State of Project Segfault: August 2023

Welp, this was a fun month. We started with IN Node crumbling to its last legs, and had many important changes like the US Node migration and Status VPS decommission, while we ended with Soleil Levant having disk failure. However, we still managed to bring forth some nice improvements to the project as usual!

Server News

Soleil Levant's drive failure and resulting downtime

Basically, we had a drive failure on the night of the 17th, got a replacement on the 18th and the services have been running since.

Most services on Soleil survived with a few databases on DatabaseVM having non-important tables corrupted.

Large parts of the Synapse DB had severe corruption, requiring us to restore to the backup we had from the 13th (this was done on the 22nd of August, so about a week old).

For more details, see the blog post we made about the downtime.

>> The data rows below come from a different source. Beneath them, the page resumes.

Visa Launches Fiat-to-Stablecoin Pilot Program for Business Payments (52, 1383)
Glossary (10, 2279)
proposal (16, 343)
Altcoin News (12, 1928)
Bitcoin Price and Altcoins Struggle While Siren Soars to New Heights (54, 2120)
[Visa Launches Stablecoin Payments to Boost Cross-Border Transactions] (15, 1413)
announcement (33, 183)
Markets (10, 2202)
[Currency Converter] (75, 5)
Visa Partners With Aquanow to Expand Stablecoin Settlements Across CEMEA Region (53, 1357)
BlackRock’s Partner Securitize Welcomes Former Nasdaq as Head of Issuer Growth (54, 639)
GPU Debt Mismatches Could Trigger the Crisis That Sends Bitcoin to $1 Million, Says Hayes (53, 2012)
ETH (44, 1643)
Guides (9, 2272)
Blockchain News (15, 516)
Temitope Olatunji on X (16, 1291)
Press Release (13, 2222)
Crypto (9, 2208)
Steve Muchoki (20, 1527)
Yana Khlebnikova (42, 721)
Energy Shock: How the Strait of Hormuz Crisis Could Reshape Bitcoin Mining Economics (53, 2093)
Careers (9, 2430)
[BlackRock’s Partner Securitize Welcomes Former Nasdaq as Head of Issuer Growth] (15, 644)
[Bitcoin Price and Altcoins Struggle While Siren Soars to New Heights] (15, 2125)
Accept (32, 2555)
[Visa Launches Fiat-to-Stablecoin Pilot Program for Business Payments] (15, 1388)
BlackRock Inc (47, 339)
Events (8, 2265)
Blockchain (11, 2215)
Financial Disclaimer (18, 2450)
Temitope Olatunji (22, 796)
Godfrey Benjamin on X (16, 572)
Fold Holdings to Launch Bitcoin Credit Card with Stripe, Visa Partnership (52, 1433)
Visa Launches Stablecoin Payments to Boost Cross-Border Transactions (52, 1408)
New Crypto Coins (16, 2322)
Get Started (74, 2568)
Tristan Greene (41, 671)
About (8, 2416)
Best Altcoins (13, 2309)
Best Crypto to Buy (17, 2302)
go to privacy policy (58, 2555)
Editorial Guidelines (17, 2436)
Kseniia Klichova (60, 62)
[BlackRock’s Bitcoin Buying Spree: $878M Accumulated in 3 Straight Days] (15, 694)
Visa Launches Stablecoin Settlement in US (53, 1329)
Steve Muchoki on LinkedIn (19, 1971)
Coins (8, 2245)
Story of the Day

Once again, we are extremely disappointed at the magnitude and lengthiness of the downtime and will start implementing preventive measures after the dust settles.

The Status VPS has been decommissioned

The Status VPS has been the VPS used to host our uptime-kuma page and simplelogin instance ever since hebergnity died.

However, we felt it was pretty much useless since it served basically no purpose for the money we paid for it (4.2EUR).

This, alongside the funds we needed for our US node migration made us cancel it, in favour of moving the status VPS to the homeserver of a friend of Midou and Arya (at no cost). We also migrated the simplelogin instance to Pizza1, our EU VPS.

The US Node saga

TL;DR: We are on racknerd with 4.5GB RAM, 100 GB SSD, 3 cores now.

Since the beginning of the month, we had been planning the US Node migration, originally thinking of moving it to Hetzner.

However, around the second week when we were ready to do the migration, Hetzner refused to accept the KYC proof from neither Arya nor MrLeRien.

In a haste, thanks to devrand's pestering, MrLeRien got a BuyVM 1024-slice (1GB RAM, 20GB Storage, 1 Core), forgetting the fact that US Node even with the current specs (2GB RAM, 40GB Storage, 1 "premium AMD" core) was struggling.

Thankfully, we realized this early and started thinking about just running it for a month and then moving to another provider. Then, we realized midou paid for 6 whole months, and that buyvm can't do refunds.

Thankfully, after a quick support ticket, BuyVM confirmed that cancelling the VPS would return the funds to the account (so that we could use the funds as balance to pay for other slices on the service like Pizza1)

The $21 we got as credit will last for around 3 months.

Now, after all this, we were still confused what provider to go to, considering how expensive the VPS space is in the USA.

Thankfully, after some asking and browsing, we stumbled across Racknerd and the ever-useful racknerdtracker.com.

We decided to go with the 4.5GB KVM VPS (4.5GB RAM, 100GB SSD, 3 cores of a Xeon slightly newer than that of Soleil Levant), which we paid for an entire year (only option).

This cost us 44.5EUR, which amounts to around 3.7EUR a month, which is a really good deal if you ask me :)

The migration thankfully, unlike others we had this month, was surprisingly smooth, and had little downtime.

Average IN Node moving systems 3 times in a week :)

TL;DR: We are now on an Acer Aspire 7 A715-75G with i5 9th gen, 12 gb ram, 256 GB SSD.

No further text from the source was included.